• **SHORT TASK**: In the lines that follow, swap "filter section" for "filter panel" and reproduce the lines with nothing else altered. Omit the pictures from your answer.

---*---

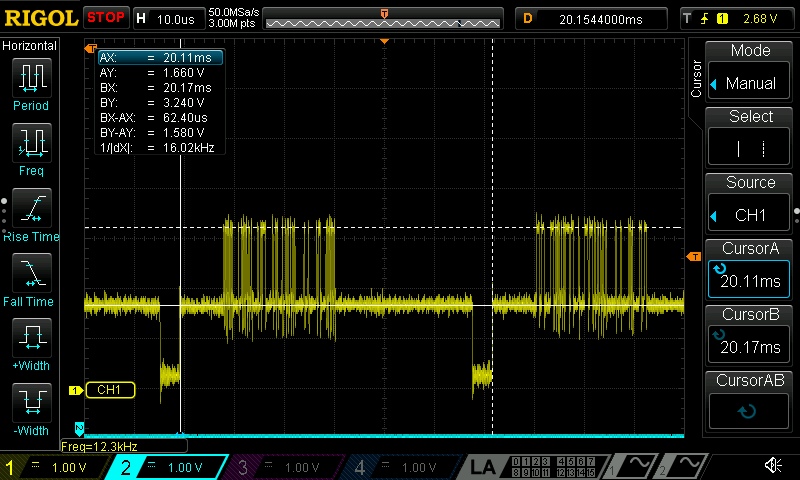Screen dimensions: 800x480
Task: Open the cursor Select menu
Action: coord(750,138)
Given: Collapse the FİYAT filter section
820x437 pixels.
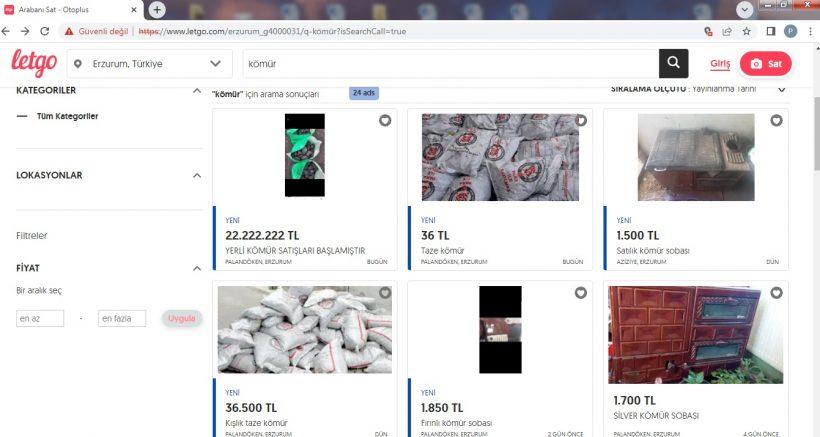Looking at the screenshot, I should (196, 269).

---*---

• **ANSWER BELOW**:
Screen dimensions: 800x480
Task: Open the cursor Select menu
Action: coord(750,138)
Given: Collapse the FİYAT filter panel
820x437 pixels.
Looking at the screenshot, I should (196, 269).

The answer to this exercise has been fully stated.